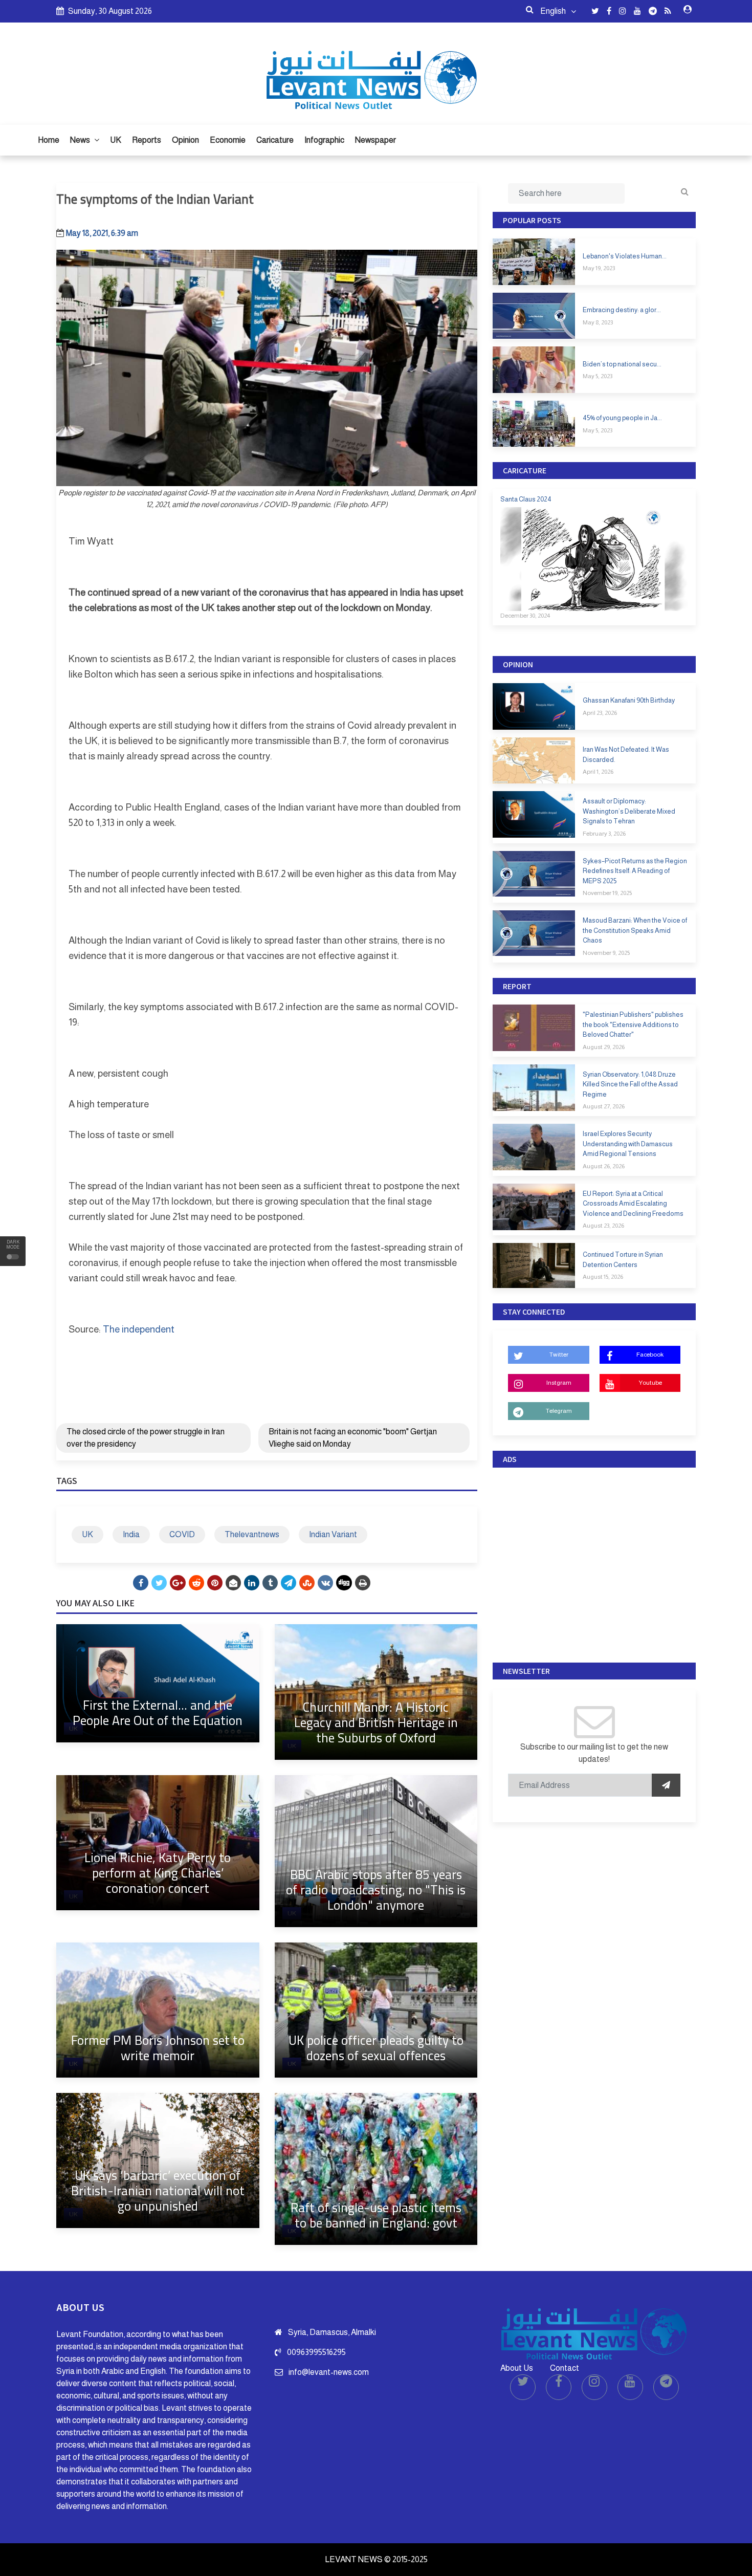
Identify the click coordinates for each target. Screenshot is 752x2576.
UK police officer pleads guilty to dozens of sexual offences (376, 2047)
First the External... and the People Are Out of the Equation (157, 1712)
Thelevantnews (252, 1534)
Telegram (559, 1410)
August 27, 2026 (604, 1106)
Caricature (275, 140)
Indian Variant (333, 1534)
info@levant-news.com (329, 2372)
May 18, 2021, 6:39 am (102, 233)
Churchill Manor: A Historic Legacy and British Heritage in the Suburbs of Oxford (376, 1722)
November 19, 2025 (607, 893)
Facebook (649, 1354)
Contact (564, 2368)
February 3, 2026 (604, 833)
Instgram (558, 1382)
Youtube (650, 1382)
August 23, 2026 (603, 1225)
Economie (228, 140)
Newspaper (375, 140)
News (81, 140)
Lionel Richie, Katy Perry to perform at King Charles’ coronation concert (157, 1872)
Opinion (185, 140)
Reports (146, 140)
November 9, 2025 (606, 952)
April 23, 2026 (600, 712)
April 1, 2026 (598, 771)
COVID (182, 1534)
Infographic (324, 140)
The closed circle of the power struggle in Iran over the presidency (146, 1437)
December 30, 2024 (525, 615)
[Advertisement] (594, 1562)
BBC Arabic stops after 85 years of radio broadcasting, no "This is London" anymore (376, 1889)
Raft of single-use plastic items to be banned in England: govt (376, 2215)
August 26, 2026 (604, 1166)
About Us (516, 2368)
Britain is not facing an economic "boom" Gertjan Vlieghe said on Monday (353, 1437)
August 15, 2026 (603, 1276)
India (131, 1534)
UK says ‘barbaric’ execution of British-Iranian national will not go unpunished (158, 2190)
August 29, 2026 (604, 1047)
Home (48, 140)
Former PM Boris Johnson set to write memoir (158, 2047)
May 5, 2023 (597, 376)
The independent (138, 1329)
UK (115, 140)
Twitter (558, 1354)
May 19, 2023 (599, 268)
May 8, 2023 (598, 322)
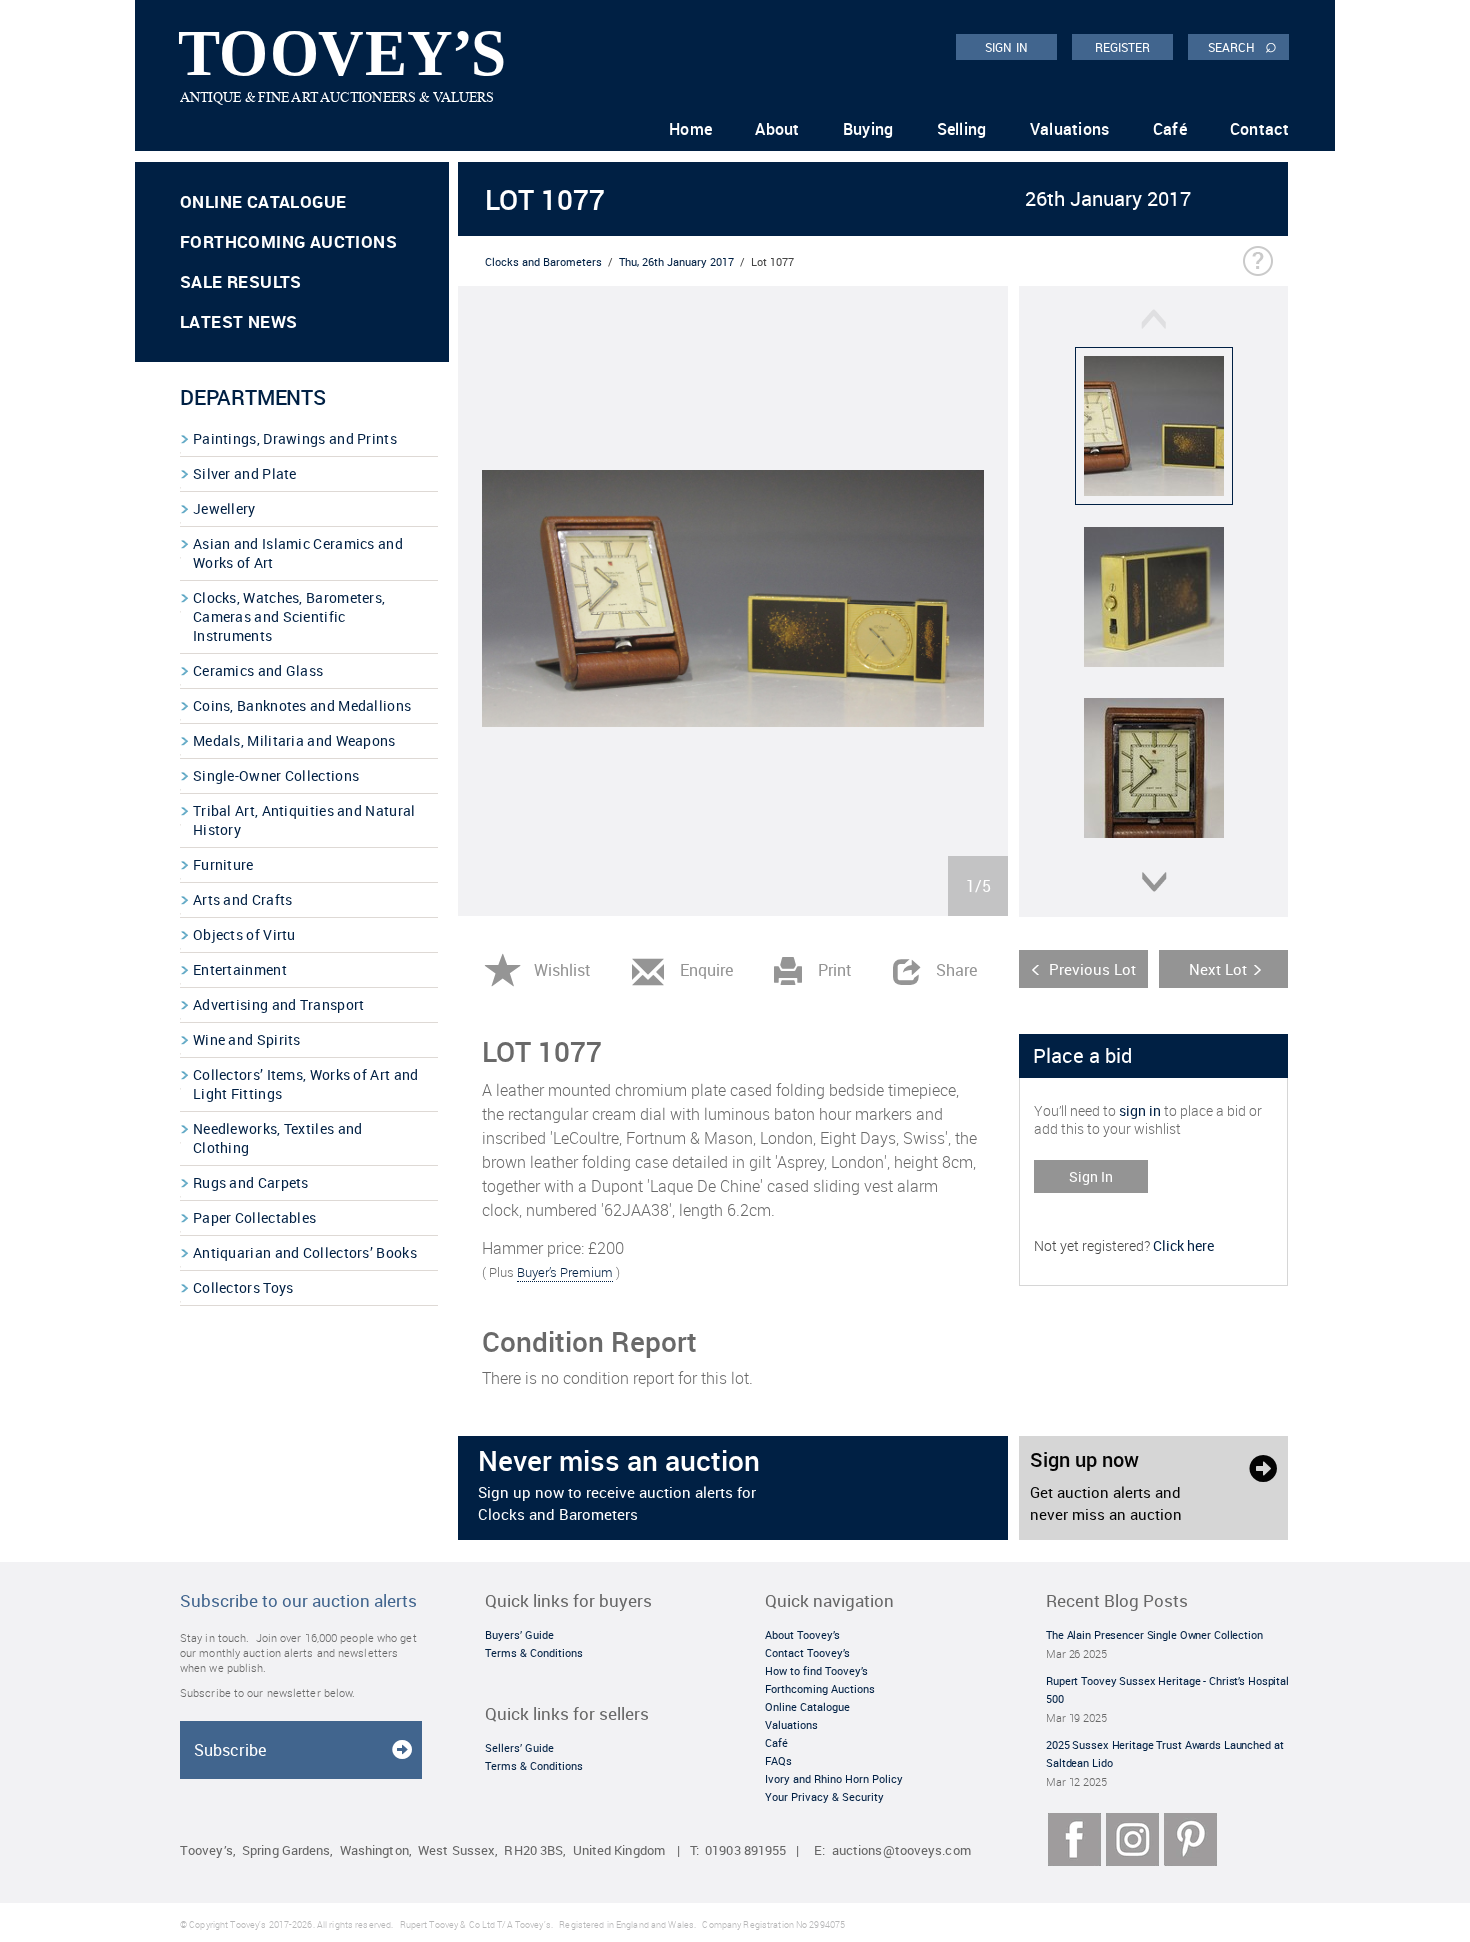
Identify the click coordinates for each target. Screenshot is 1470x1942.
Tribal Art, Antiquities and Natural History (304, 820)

※

▶ [What you need to do] Please transcribe each line above exactly, but leave the images out.

▶ [Task answer]
Identify the click coordinates for each target. Screenshot is 752x2576.
UK police officer pleads guilty to dozens of sexual offences (376, 2047)
First the External... and the People Are Out of the Equation (157, 1712)
Thelevantnews (252, 1534)
Telegram (559, 1410)
August 27, 2026 (604, 1106)
Caricature (275, 140)
Indian Variant (333, 1534)
info@levant-news.com (329, 2372)
May 18, 2021, 6:39 am (102, 233)
Churchill Manor: A Historic Legacy and British Heritage in the Suburbs of Oxford (376, 1722)
November 19, 2025 (607, 893)
Facebook (649, 1354)
Contact (564, 2368)
February 3, 2026 (604, 833)
Instgram (558, 1382)
Youtube (650, 1382)
August 23, 2026 (603, 1225)
Economie (228, 140)
Newspaper (375, 140)
News (81, 140)
Lionel Richie, Katy Perry to perform at King Charles’ coronation concert (157, 1872)
Opinion (185, 140)
Reports (146, 140)
November 9, 2025 (606, 952)
April 23, 2026 (600, 712)
April 1, 2026 (598, 771)
COVID (182, 1534)
Infographic (324, 140)
The closed circle of the power struggle in Iran over the presidency (146, 1437)
December 30, 2024 (525, 615)
[Advertisement] (594, 1562)
BBC Arabic stops after 85 years of radio broadcasting, no "This is London" anymore (376, 1889)
Raft of single-use plastic items to be banned in England: govt (376, 2215)
August 26, 2026 (604, 1166)
About Us (516, 2368)
Britain is not facing an economic "boom" Gertjan Vlieghe said on Monday (353, 1437)
August 15, 2026 (603, 1276)
India (131, 1534)
UK says ‘barbaric’ execution of British-Iranian national will not go unpunished (158, 2190)
August 29, 2026 (604, 1047)
Home (48, 140)
Former PM Boris Johnson set to write memoir (158, 2047)
May 5, 2023 (597, 376)
The independent (138, 1329)
UK (115, 140)
Twitter (558, 1354)
May 19, 2023 (599, 268)
May 8, 2023 (598, 322)
Identify the click coordinates for each target. Screenshot is 1470x1942.
Tribal Art, Antiquities and Natural History (304, 820)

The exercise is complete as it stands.